Apalagi, akibat flare itu, pertandingan sempat terhenti sebanyak dua kali. Tak hanya flare, petasan juga terus dinyalakan saat pertandingan berlangsung.
“Ketika ada orang yang memulai menyalakan flare, dia itu orang yang egois. Dia datang untuk dirinya sendiri dan dia tidak memikirkan orang lain, tidak memikirkan klub dan pemain,” tutur Bojan Hodak.
“Pertandingan terhenti dua kali. Ritme kami terhenti, ketika kami sedang bermain bagus, ketika bisa menciptakan peluang, lalu mereka menghentikan pertandingan. Ini tidak lucu,” lanjutnya.
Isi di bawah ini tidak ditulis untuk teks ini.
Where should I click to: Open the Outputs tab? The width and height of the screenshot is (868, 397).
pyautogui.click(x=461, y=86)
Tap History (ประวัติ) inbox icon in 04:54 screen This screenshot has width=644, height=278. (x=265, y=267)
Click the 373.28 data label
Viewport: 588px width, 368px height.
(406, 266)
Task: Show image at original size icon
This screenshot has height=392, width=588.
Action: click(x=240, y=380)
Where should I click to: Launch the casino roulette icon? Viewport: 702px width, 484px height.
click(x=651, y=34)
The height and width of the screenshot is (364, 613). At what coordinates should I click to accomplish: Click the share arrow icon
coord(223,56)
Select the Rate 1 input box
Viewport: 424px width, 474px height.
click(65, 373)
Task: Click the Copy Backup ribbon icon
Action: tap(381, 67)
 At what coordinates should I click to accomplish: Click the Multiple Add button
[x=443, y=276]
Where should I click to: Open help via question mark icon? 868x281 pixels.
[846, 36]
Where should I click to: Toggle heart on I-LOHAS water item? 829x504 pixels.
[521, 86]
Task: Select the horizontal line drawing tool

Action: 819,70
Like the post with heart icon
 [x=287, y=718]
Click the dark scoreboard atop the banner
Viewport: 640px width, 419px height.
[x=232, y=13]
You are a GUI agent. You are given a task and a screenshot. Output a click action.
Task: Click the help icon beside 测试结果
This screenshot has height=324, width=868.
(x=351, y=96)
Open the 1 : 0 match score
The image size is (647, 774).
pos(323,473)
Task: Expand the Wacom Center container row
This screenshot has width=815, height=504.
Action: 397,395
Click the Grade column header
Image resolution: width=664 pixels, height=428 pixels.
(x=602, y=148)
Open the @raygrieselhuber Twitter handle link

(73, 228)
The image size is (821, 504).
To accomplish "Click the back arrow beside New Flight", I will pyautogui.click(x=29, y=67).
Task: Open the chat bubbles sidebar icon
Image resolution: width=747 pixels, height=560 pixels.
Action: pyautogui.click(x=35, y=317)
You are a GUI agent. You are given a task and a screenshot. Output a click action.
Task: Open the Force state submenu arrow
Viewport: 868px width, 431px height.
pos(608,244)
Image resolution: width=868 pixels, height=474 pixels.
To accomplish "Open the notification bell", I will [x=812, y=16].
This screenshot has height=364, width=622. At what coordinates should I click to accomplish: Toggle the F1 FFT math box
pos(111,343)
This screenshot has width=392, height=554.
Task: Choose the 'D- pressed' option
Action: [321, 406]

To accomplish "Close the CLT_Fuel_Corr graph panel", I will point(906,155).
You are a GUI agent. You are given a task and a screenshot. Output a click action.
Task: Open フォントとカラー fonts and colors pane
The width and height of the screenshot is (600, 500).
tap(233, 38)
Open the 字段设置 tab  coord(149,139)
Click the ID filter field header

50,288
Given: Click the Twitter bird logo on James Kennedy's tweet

“Mengenai hal lain, federasi sepakbola di mana pun di dunia, mereka tentu berusaha untuk bisa membuat anak atau keluarga datang ke stadion tanpa terjadi apa-apa. Jadi fans harus diedukasi, mereka harus berpikir, seperti saat saya menjadi pelatih tim nasional Malaysia U-19, ketika di Sidoarjo, kami menunggu selama satu jam karena ada pelemparan botol. Jadi harus diedukasi, tapi tidak boleh kehilangan fans karena stadion akan kosong,” jelas Bojan Hodak.
“Sepakbola di Eropa masalahnya adalah mereka tidak punya fans sehingga stadionnya kosong. Jadi di sini ada fans, tapi mereka harus diedukasi bagaimana mendukung tim dengan benar, mendukung klub dengan benar,” sambungnya.
Bojan memastikan Bobotoh sudah jauh lebih baik pada musim ini. Bahkan, Bobotoh terus mendukung timnya di setiap pertandingan yang dijalani.
“Dan hanya ada satu grup pemuda yang tidak mengikuti aturan dan mereka harus diedukasi. Saya tidak mau menyalahkan sehingga stadionnya kosong, tidak ada yang mau bermain di stadion yang kosong dan kami bermain untuk fans. Mereka hanya perlu tahu soal bagaimana berperilaku,” tutupnya.